The data Dawn beamed back to Earth from its four science experiments enabled scientists to compare two planet-like worlds that evolved very differently. Among its accomplishments, Dawn showed how important location was to the way objects in the early solar system formed and evolved. Dawn also reinforced the idea that dwarf planets could have hosted oceans over a significant part of their history – and potentially still do.
Here are some of the greatest shots from its extended mission in the main asteroid belt between Mars and Jupiter.
Dwarf planet Ceres is shown in these false-color renderings, which highlight differences in surface materials. Images from NASA's Dawn spacecraft were used to create a movie of Ceres rotating, followed by a flyover view of Occator Crater, home of Ceres' brightest area.
This view from NASA's Dawn mission shows the floor of Ceres' Juling Crater. The crater floor shows evidence of the flow of ice and rock, similar to rock glaciers in Earth's polar regions.
This mosaic of a prominent mound located on the western side of Cerealia Facula was obtained by NASA's Dawn spacecraft on June 22, 2018 from an altitude of about 21 miles (34 kilometers).
Ceres' lonely mountain, Ahuna Mons, is seen in this simulated perspective view. The elevation has been exaggerated by a factor of two. The view was made using enhanced-color images from NASA's Dawn mission.
This mosaic of Cerealia Facula combines images obtained from altitudes as low as 22 miles (35 km) above Ceres' surface. The mosaic is overlain on a topography model based on images obtained during Dawn's low altitude mapping orbit (240 miles or 385 km altitude). No vertical exaggeration was applied.
This image of Occator Crater's northern wall was obtained by NASA's Dawn spacecraft on June 16, 2018 from an altitude of about 21 miles (33 kilometers).
As NASA's Dawn spacecraft takes off for its next destination, this mosaic synthesizes some of the best views the spacecraft had of the giant asteroid Vesta. Dawn studied Vesta from July 2011 to September 2012.

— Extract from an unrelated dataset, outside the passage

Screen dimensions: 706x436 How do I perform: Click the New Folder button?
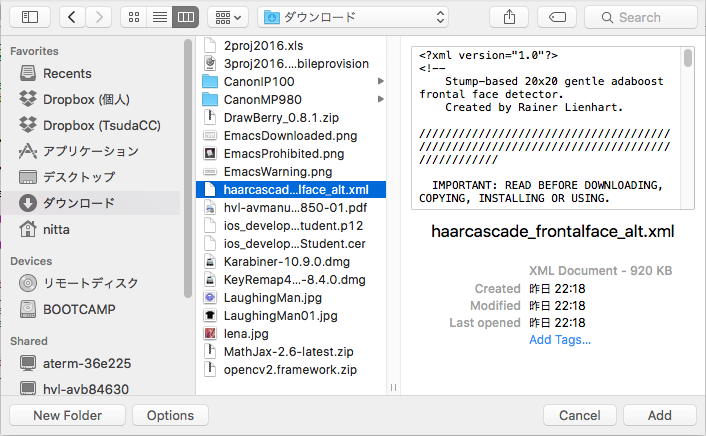pos(67,415)
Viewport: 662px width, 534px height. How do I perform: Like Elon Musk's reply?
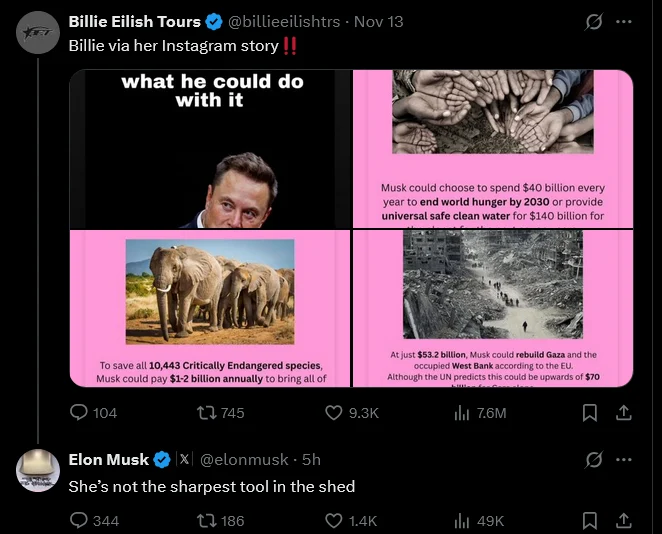pyautogui.click(x=335, y=520)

This colorful image from NASA's Dawn mission shows material northwest of the crater Sextilia on the giant asteroid Vesta. Sextilia, located around 30 degrees south latitude, is at the bottom right of this image.
Three impact craters of different sizes, arranged in the shape of a snowman, make up one of the most striking features on Vesta, as seen in this view from NASA's Dawn mission.
This topographic map from NASA's Dawn mission shows the two large impact basins in the southern hemisphere of the giant asteroid Vesta. The map is color-coded by elevation, with red showing the higher areas and blue showing the lower areas.
This colorful composite image from NASA's Dawn mission shows the flow of material inside and outside a crater called Aelia on the giant asteroid Vesta.